As would have been the case for Health Squared, which reportedly suffered from high claims associated with Covid-19, these reserves act as a buffer when contributions no longer cover the scheme’s liabilities.

Health Squared was already running at a deficit in 2019 and its solvency level had dropped to 15.4% (according to the CMS annual report) and so there were red flags even before the increased volatility brought on by the pandemic.

At the end of 2019, Health Squared already had the highest average age across all registered open medical schemes, with almost 26% of beneficiaries older than 65, further exacerbating the risk.

“The failure of any medical scheme has a knock-on effect on other schemes, since higher-risk members then require cover without any transfer of reserves, which ultimately increases the burden on other scheme members,” Mosiah says.

So where does the lower-income worker, who can’t afford expensive medical scheme cover but shudders at the thought of being treated in a public hospital, turn for funding assistance?

Paul Cox, managing director at the Essential Group of Companies including health insurance provider EssentialMED, says a significant portion of South Africans will readily purchase affordable private health cover if such cover is available. Surveys from StatsSA show that nearly 30% of the population pays out-of-pocket for private primary health care, yet only 13% of people are covered by medical schemes, meaning there is a mismatch between the demand for private health care and the affordability of private cover.

Health-care policy that would enable more affordable private cover has been in the doldrums for years now, Cox says. The insurance industry stepped into this unregulated space nearly two decades ago, but government passed the so-called “demarcation regulations” in 2017, limiting the health-related products short-term insurers could provide, with the view that medical scheme legislation would be amended to allow for low-cost offerings.

“However, such low-cost cover would require a major overhaul of the Medical Schemes Act, allowing medical schemes to offer low-cost benefit options that are exempt from the PMBs,” Cox says.

In May 2022, chief executive of Insight Actuaries & Consultants, Christoff Raath, questioned the tardiness of the CMS on this matter, and more recently the Board of health care Funders, which represents medical schemes, joined the fray by taking the CMS to court to compel them to enable the regulatory provisions for low-cost products within medical schemes.

Cox says the elephant in the room is that it is not in the financial interests of medical schemes to offer low-cost benefit options, which will, in effect, trigger a buydown by members.

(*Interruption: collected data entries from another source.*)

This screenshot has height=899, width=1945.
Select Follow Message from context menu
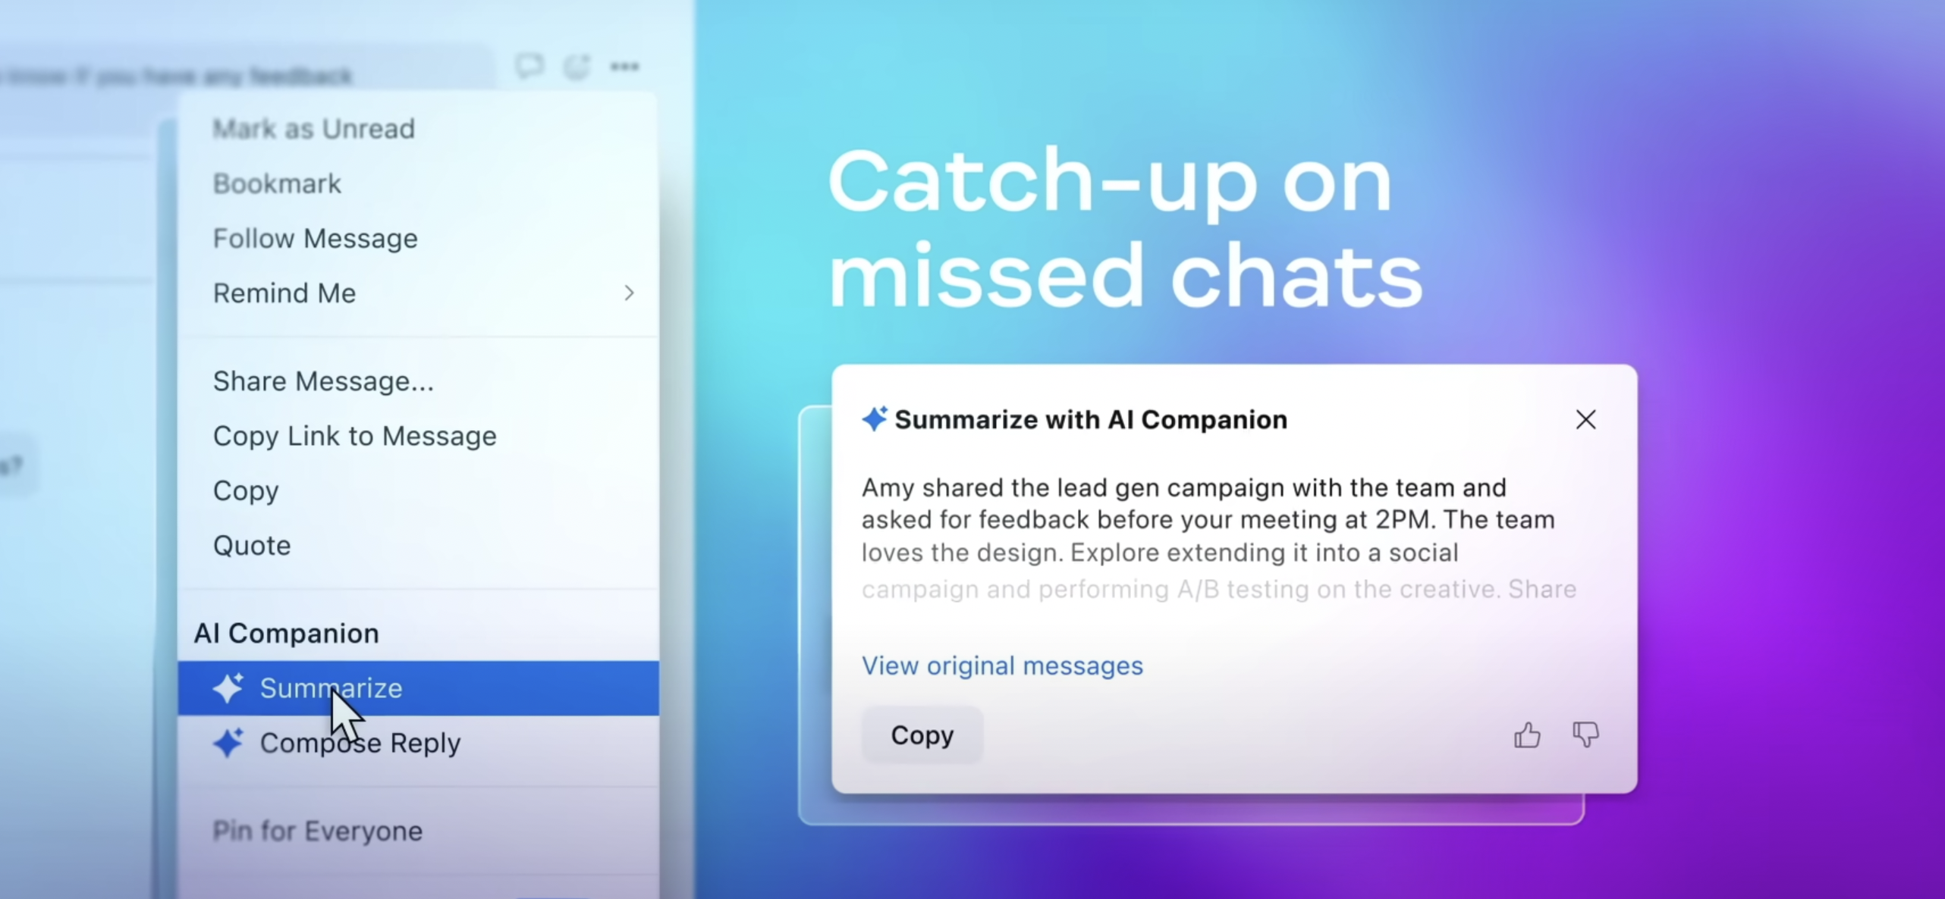tap(315, 236)
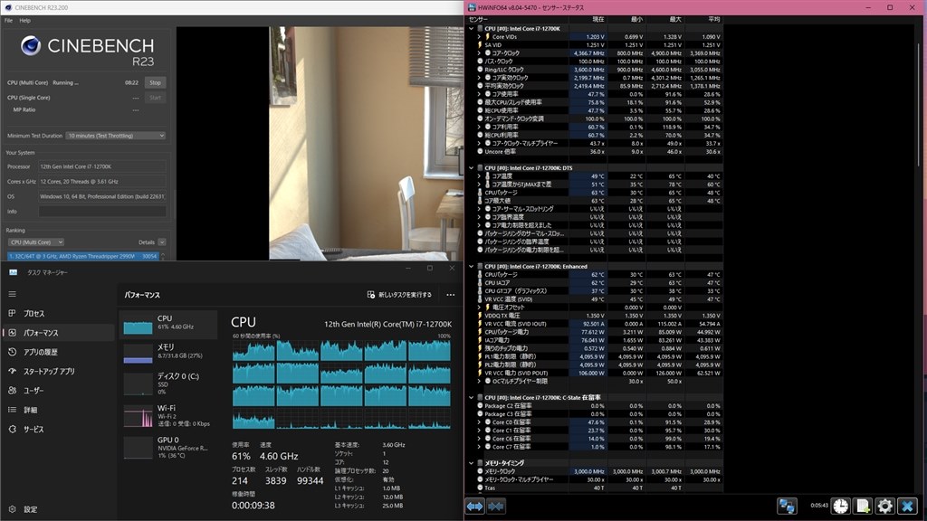This screenshot has height=521, width=927.
Task: Open the Cinebench Help menu
Action: coord(24,21)
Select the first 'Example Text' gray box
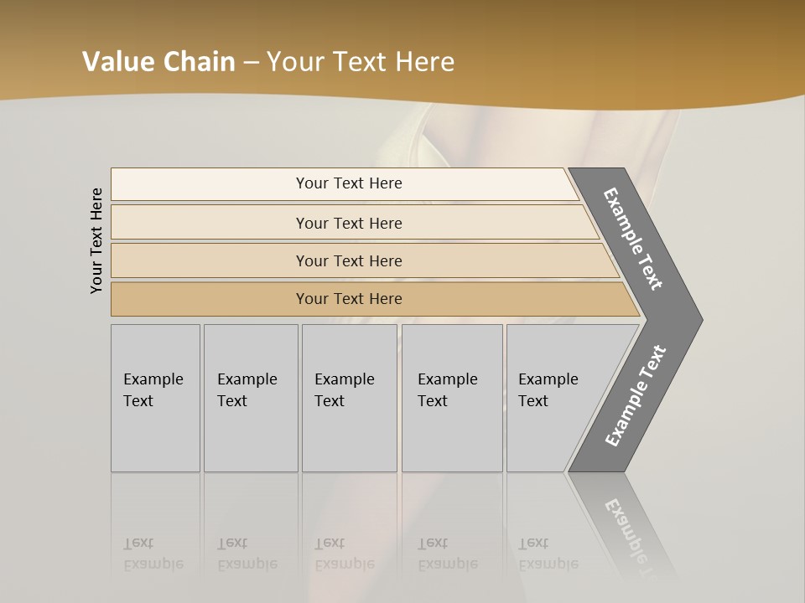The width and height of the screenshot is (805, 603). (x=155, y=398)
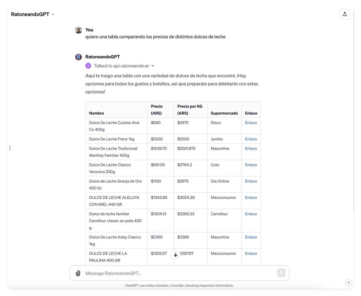Focus the Message RatoneandoGPT input field

(177, 273)
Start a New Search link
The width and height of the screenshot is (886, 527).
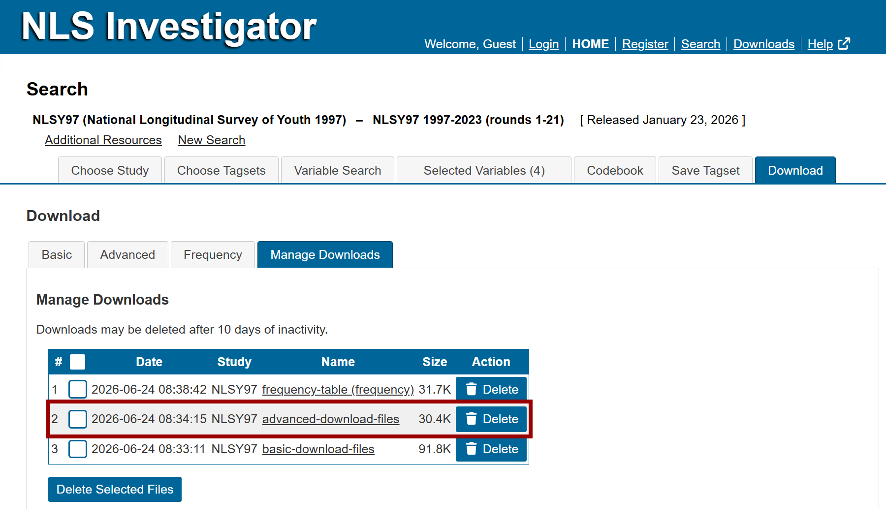[212, 140]
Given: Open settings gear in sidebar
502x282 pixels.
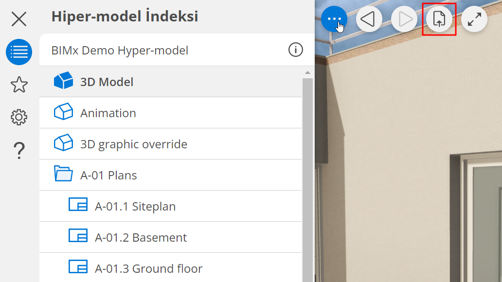Looking at the screenshot, I should [x=19, y=117].
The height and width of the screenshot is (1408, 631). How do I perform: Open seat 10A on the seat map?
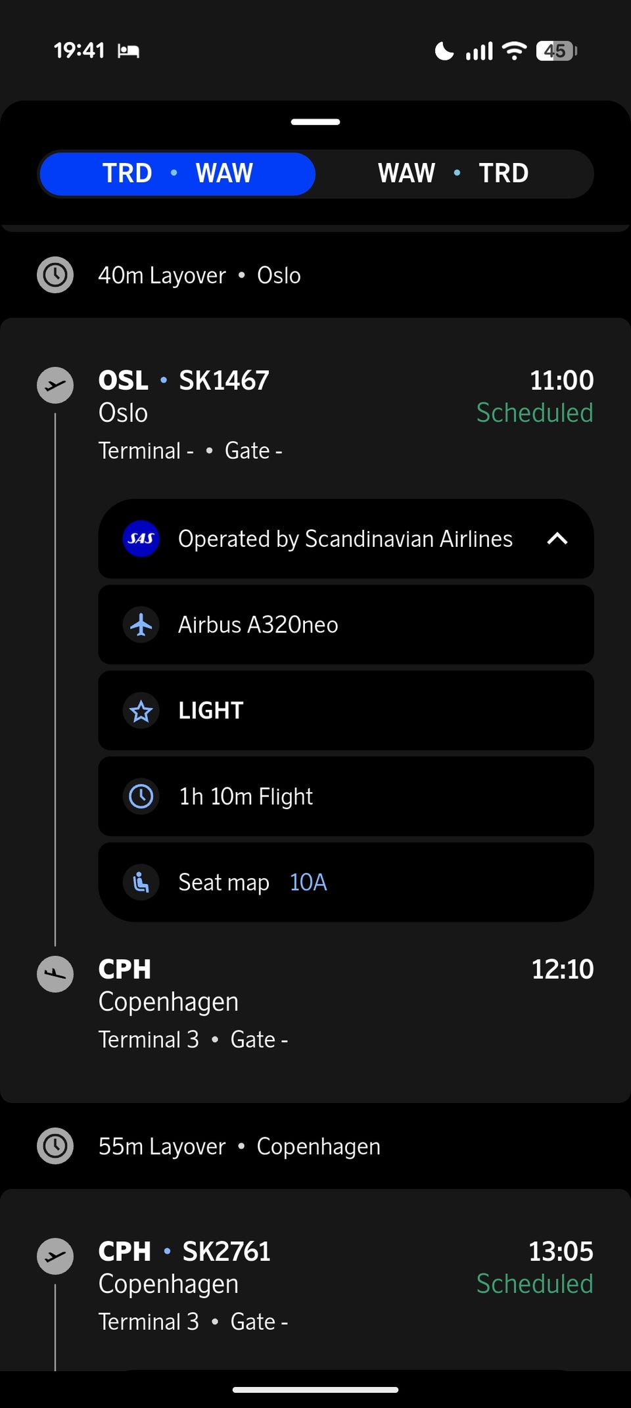[308, 882]
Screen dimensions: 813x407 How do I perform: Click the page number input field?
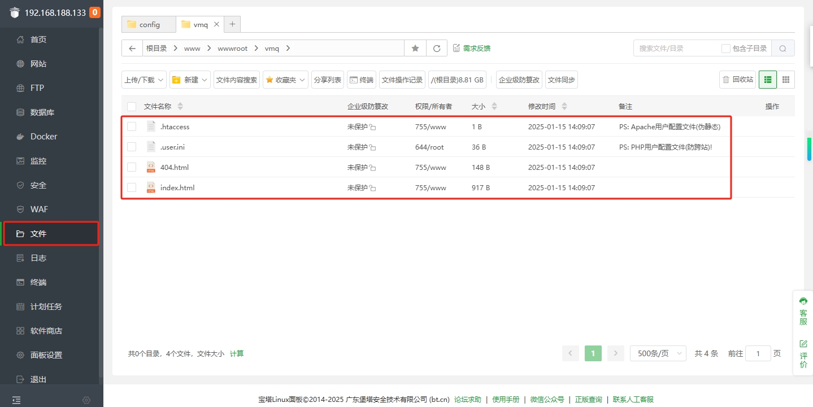(758, 353)
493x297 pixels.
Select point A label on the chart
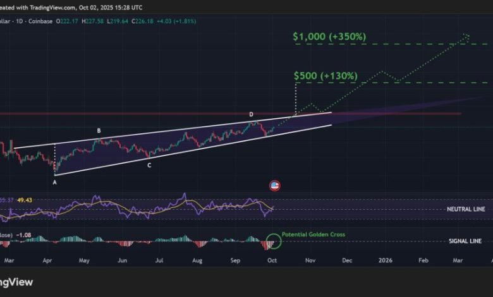pyautogui.click(x=54, y=182)
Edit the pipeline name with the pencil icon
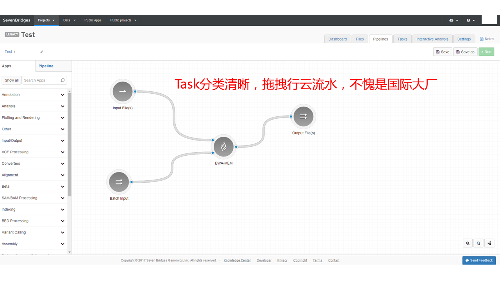This screenshot has height=281, width=500. pos(42,52)
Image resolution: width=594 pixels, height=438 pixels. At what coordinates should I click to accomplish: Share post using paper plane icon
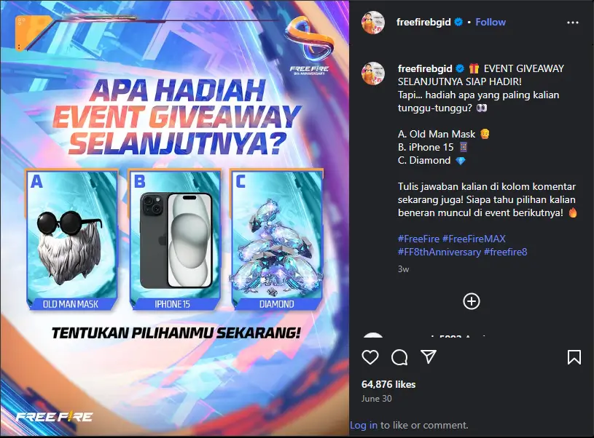[429, 357]
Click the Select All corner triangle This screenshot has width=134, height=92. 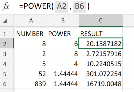click(x=5, y=21)
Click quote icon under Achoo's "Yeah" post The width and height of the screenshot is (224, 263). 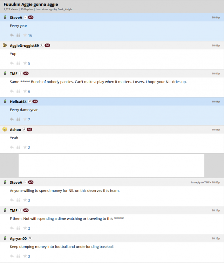[x=18, y=147]
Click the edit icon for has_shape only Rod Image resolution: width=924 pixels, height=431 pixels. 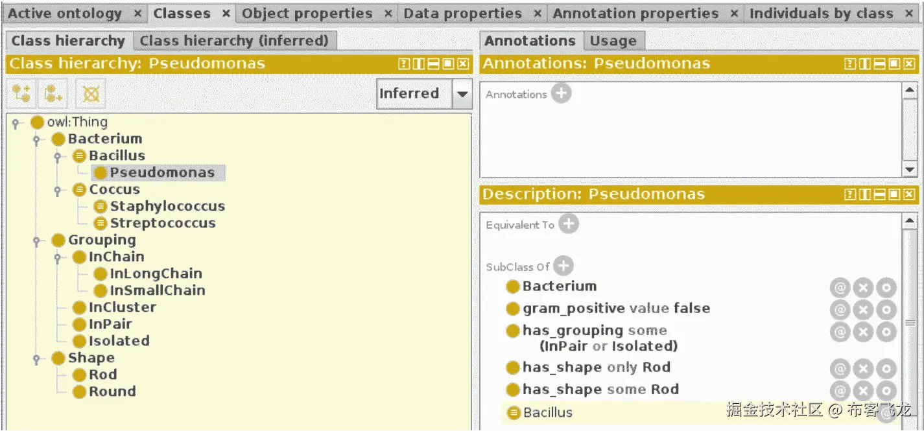(x=886, y=369)
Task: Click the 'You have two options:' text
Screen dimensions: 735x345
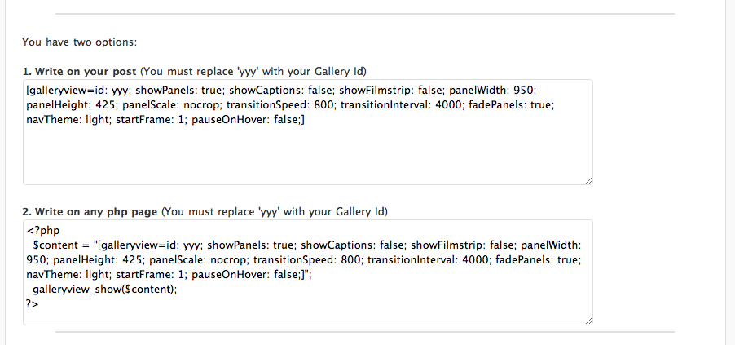Action: [79, 42]
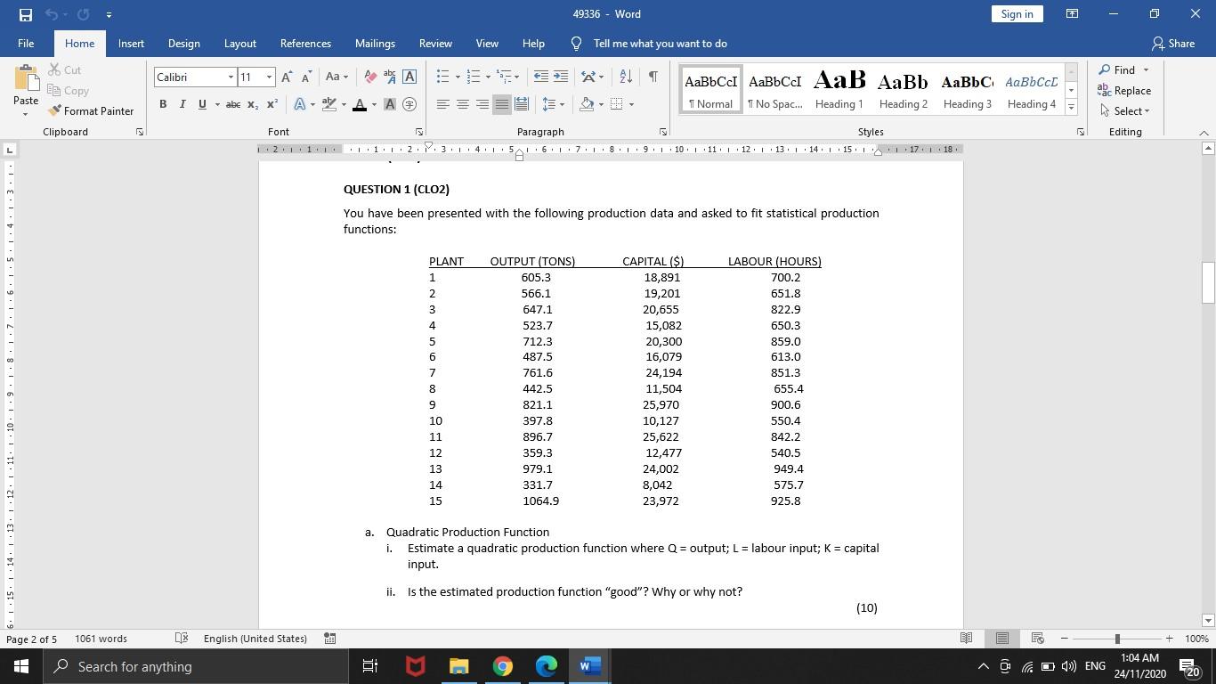Click the Text Highlight Color icon
Screen dimensions: 1216x684
[x=328, y=105]
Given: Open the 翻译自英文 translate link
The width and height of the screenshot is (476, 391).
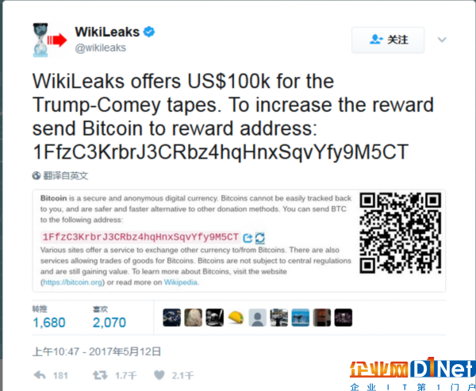Looking at the screenshot, I should (66, 175).
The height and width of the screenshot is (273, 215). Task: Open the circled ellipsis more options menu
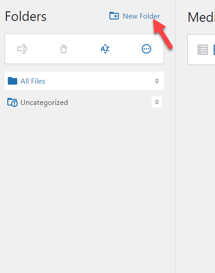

“One also has to wonder what the wisdom is in forcing a complex regulatory overhaul of the Medical Schemes Act when there is still no clarity on the future of NHI and what the role of private health-care funders will be.”

Cox and Swanepoel believe that there is a place for the short-term insurance industry in the future of low-cost health-care funding in South Africa, and Swanepoel points to the employee benefit space in particular. She says employers wanting to manage productivity are increasingly considering subsidising low-cost options, such as primary care, health insurance and even pre-paid health care for lower-income staff.

“It’s time for South Africans to consider – if not demand – hybrid health-care solutions,” says Swanepoel. “There’s no doubt that medical schemes are already unaffordable – but the need for quality primary, chronic, and emergency health care will not go away any time soon – not even if or when NHI rolls out. Everyone in the industry needs to be more creative in finding solutions that more people can afford,” she says.